Diandra: When you look back at the world, why do you feel humanity has always struggled with the theme of love?

Heather: Everyone thinks they know what it is and can define it, but it is everywhere. Wars have begun because of the concept of love and ownership. I think it is undefinable and it just radiates.  There is no one way to love. NO ONE WAY! It is not like in the 80’s LGBTQ community just appeared and came out. We have always been here, and as they get loud, we get louder. I can’t get into the mindset of someone that can go up to someone, like me and my wife, and tell us that our love is wrong. How could you look at our love that is warm and kind and say it is wrong? It baffles me and I would never do that to anyone. 

Be Not Afraid – Heather Mae (Official Music Video)

Diandra: Do you think love and ownership are separate or one in the same? 

Heather: I don’t think you could own love. There was a time in my life when I thought I could (she laughs). Yet, when you find good love, you see there is no owning. It is just supporting and leaning into one another. Sometimes, somebody lifts the other more, but that is only because by supporting the other you are, ultimately, supporting yourself. Again, I can’t imagine telling someone, “I know what love is, and you don’t have it.” (She laughs) 

Diandra; What do you think is your core philosophy in your new LP, Glimmer? 

Heather: I want it to be in the “toolbox” for listeners. I talk a lot about mental health issues, and a lot of my fans’ use my music to get through struggles. They are either a marginalized person or an activist and they feel alone and need to feel empowered and get through. I call my fans my “amazing humans” because they are going through struggles.  I am very open about mental health on this record, and I would say the central theme is, “You are not alone.” No one wants to be the crazy one in a room, but 1 in 4 Americans suffer from mental illness. Add on a marginalized identity, and it is like, “Oh my God!” You have your own personal struggles with “light” and “dark” and then you add on that there are people, literally, trying to take your human rights and tell you that you are wrong or nothing.

....

▶ _Action item 1_
Answer these about the Heather Mae interview:
(a) What is the name of Heather's new LP?
(b) What does Heather call her fans?
(c) What share of Americans does Heather say suffer from mental illness?
▶ _Action item 2_
Please write the next part of the Heather Mae interview, picking up after Heather's last answer.
The data that follows has no connection to the interview with Heather Mae.

....

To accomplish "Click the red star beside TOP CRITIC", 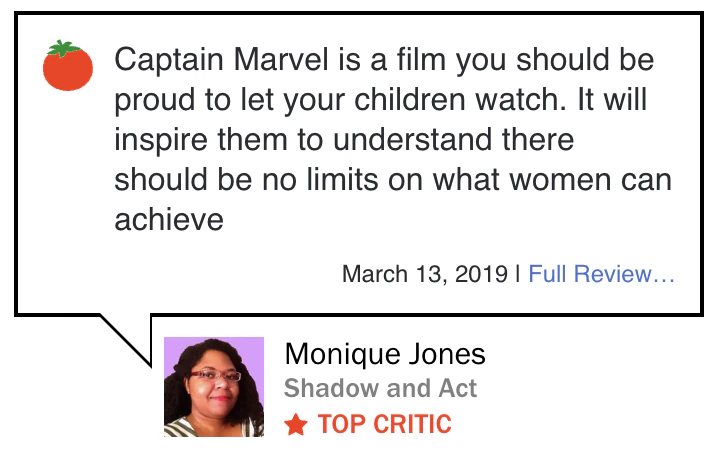I will pyautogui.click(x=296, y=425).
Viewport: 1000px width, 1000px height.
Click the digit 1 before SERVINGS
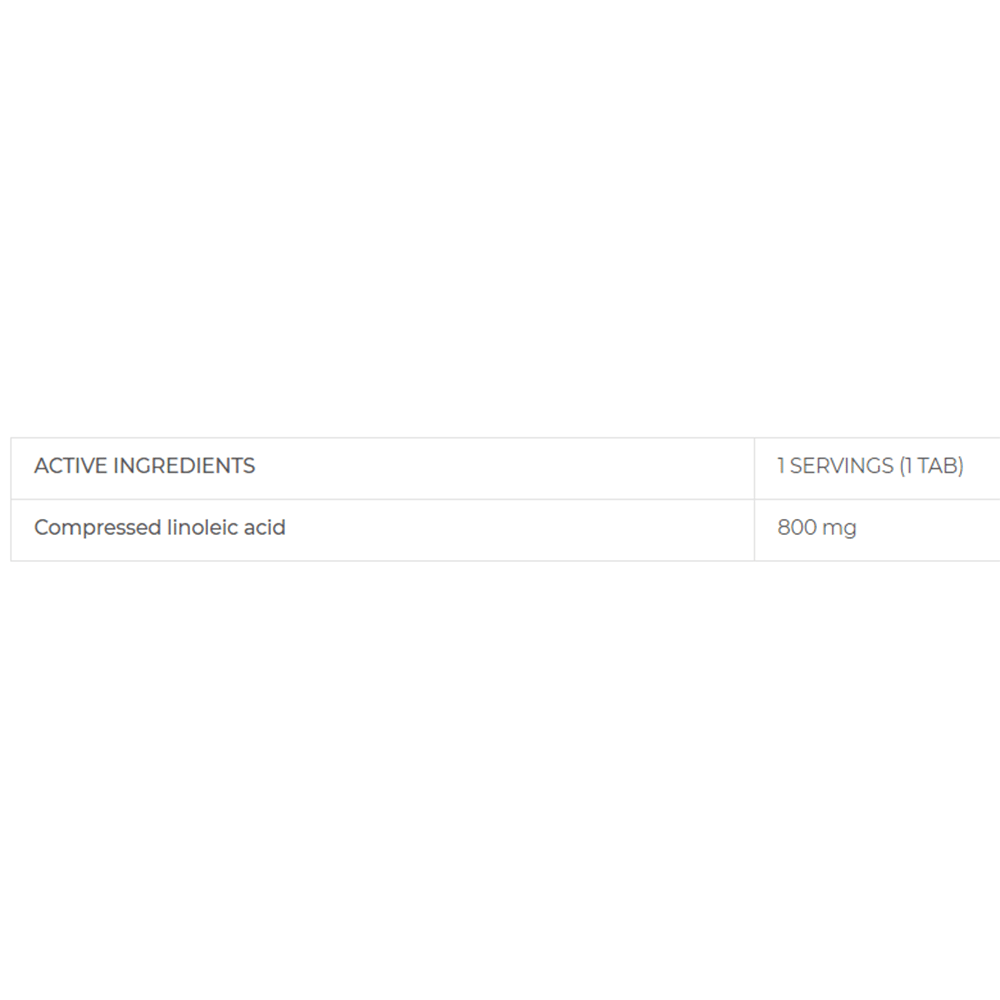point(781,466)

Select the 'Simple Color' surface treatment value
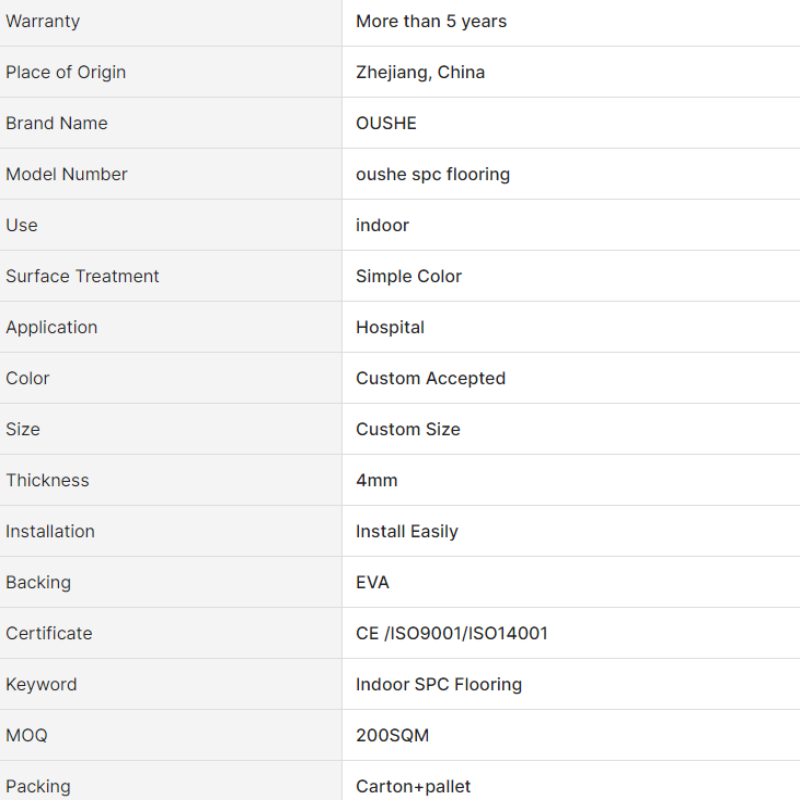point(409,276)
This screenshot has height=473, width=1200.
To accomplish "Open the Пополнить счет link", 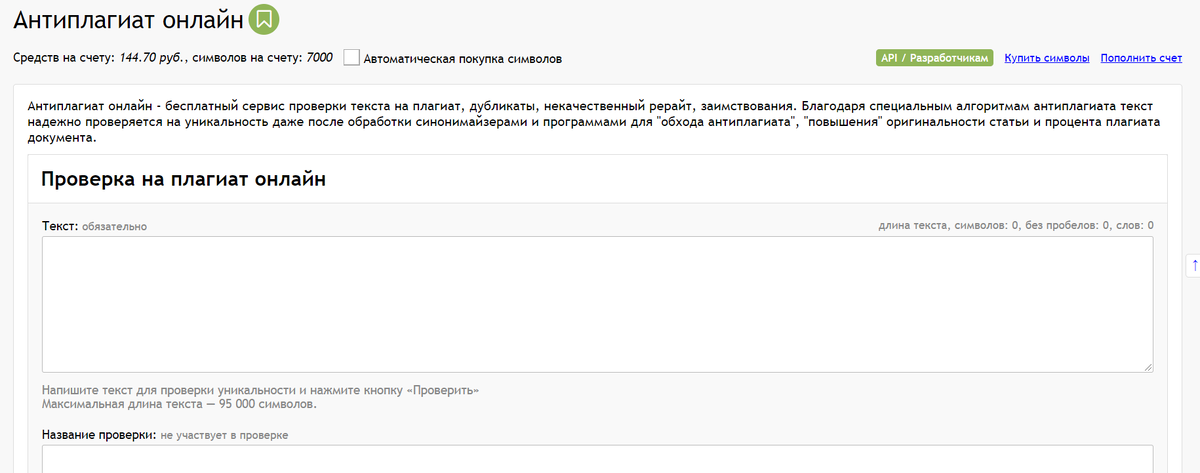I will (x=1141, y=58).
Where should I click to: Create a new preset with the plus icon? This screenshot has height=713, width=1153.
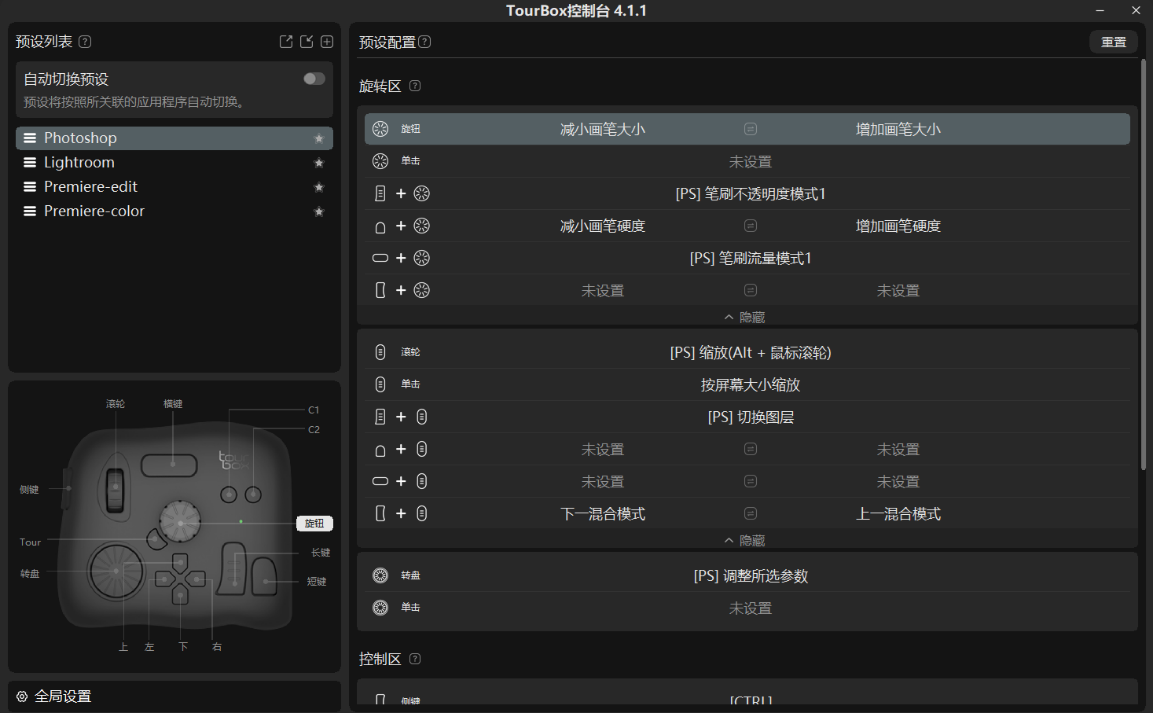point(326,41)
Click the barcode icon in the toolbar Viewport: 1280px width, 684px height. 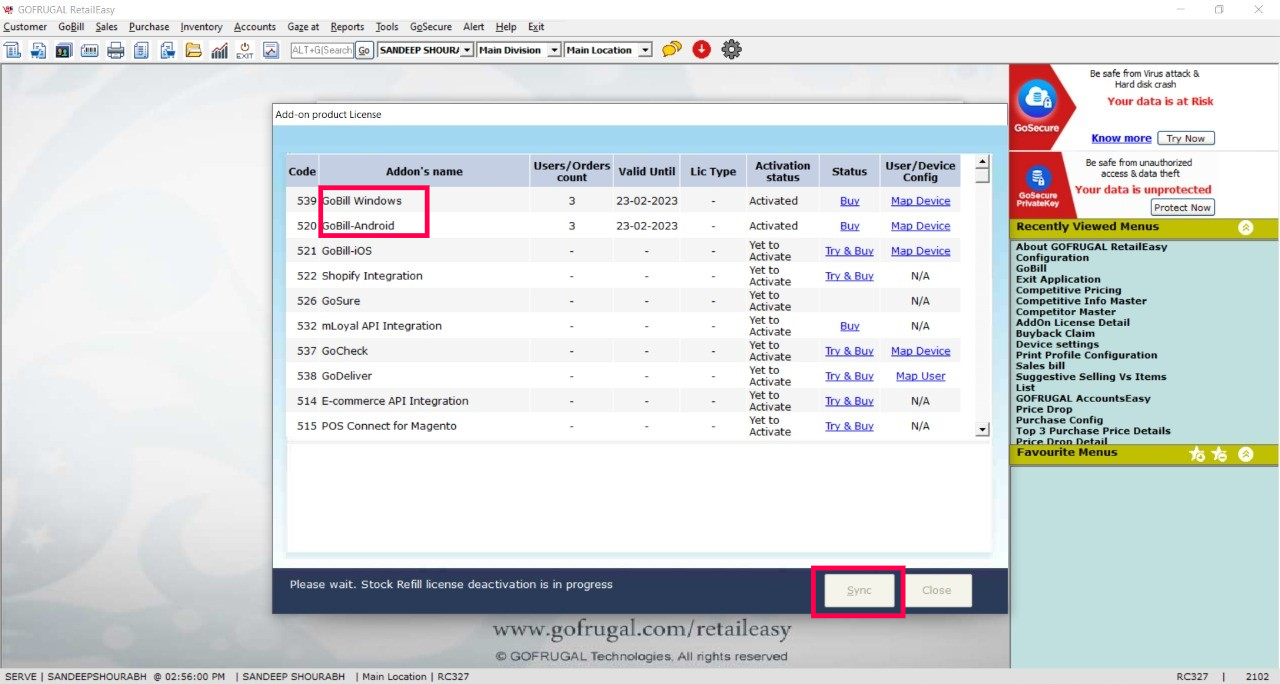click(89, 50)
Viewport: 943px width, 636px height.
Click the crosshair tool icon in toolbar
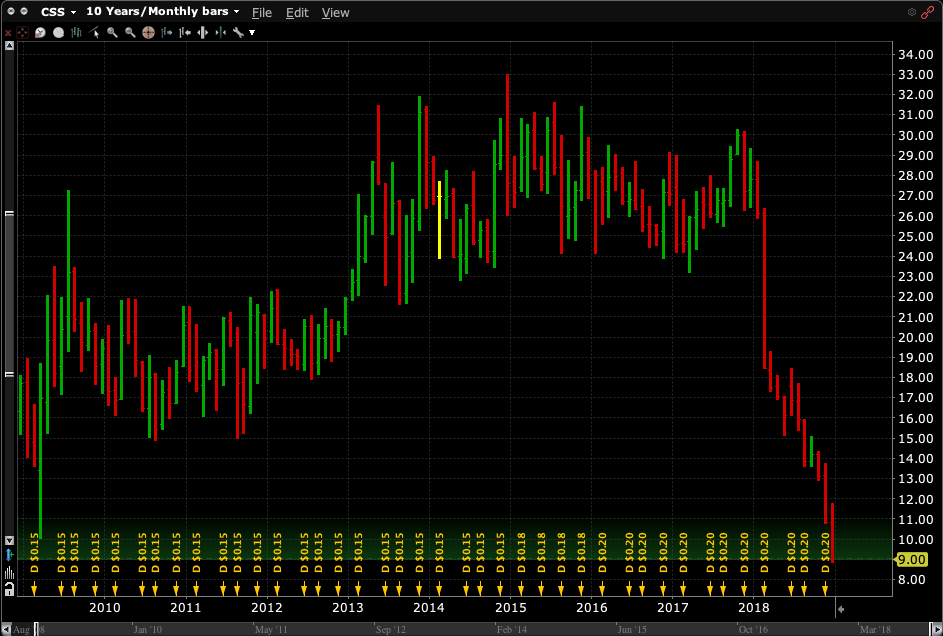tap(148, 32)
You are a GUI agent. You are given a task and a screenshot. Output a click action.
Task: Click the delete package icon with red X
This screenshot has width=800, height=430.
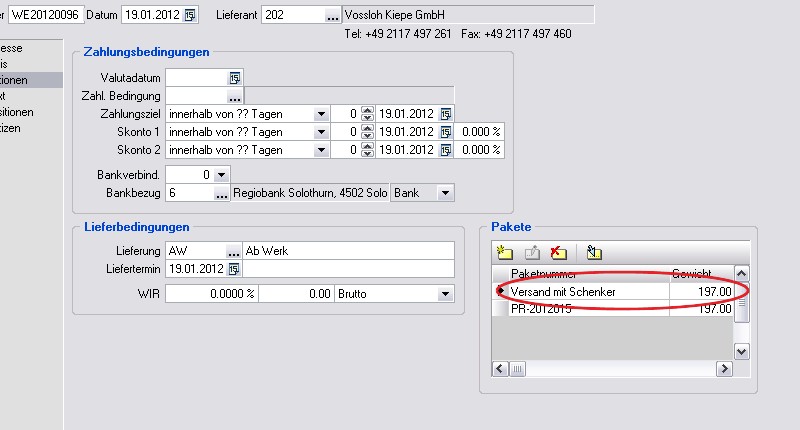click(x=559, y=253)
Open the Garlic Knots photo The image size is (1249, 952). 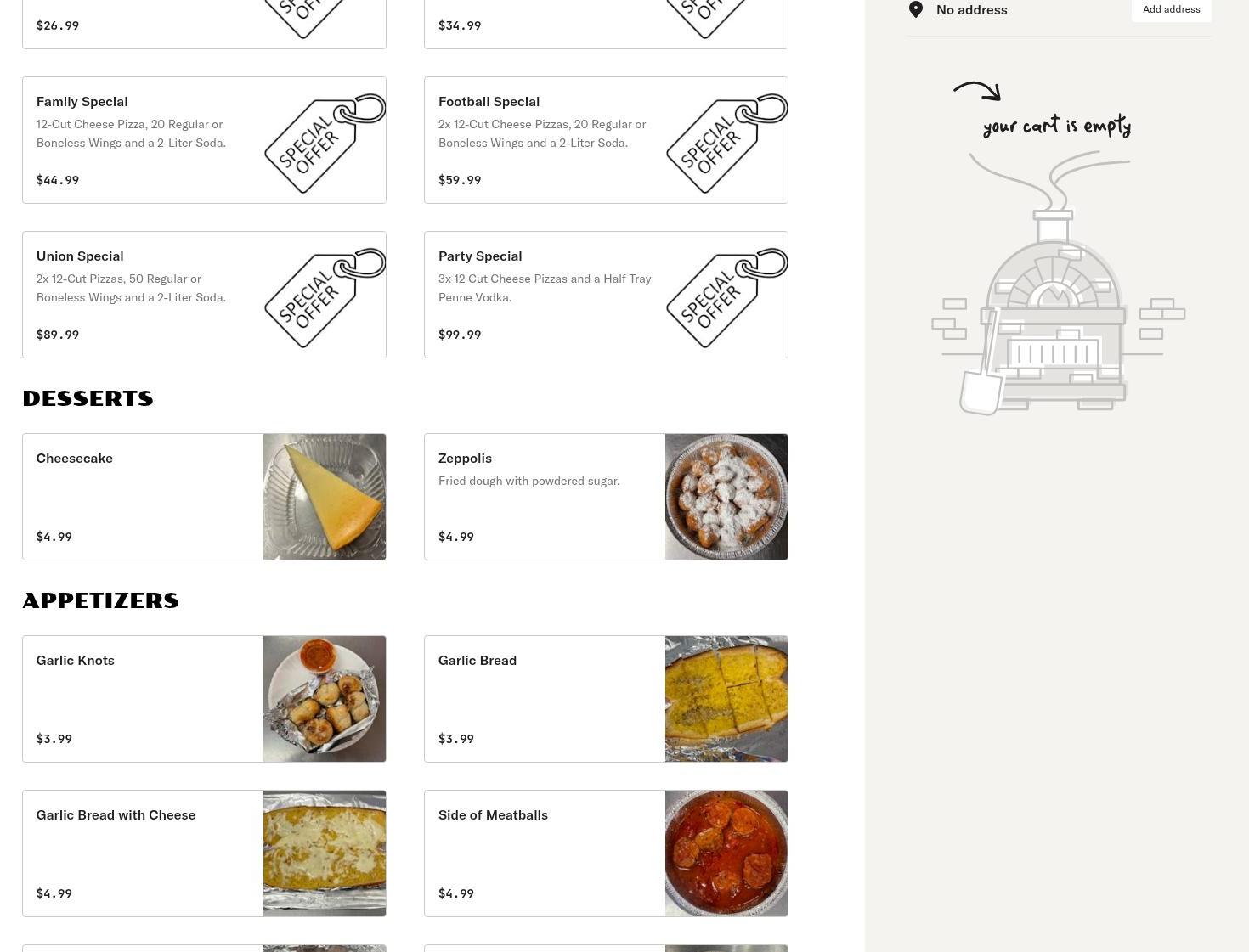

....

▶ _Expected output 1_
(a) Glimmer
(b) Her "amazing humans"
(c) 1 in 4

▶ _Expected output 2_
Diandra: Living with Bipolar Disorder, how what are the stigmas music has helped you overcome or heal through? 

Heather: I wrote a record in 2014, and it was a social justice record, which I never thought I would do. I thought social justice music was a hack. Yet, I got nodules on my vocal chords and couldn’t sing. I started talking to people about their stories, and realized that there was something I was not talking about. Whenever, I have an epiphany about myself, I have to investigate it. And it made mad that there was this part of me, my Bipolar Disorder, that I still was ashamed about. I was out there, “Here I am! Social Justice Warrior!” Yet, here was this part of me I did not want to talk about, and my fans look to me to talk about issues.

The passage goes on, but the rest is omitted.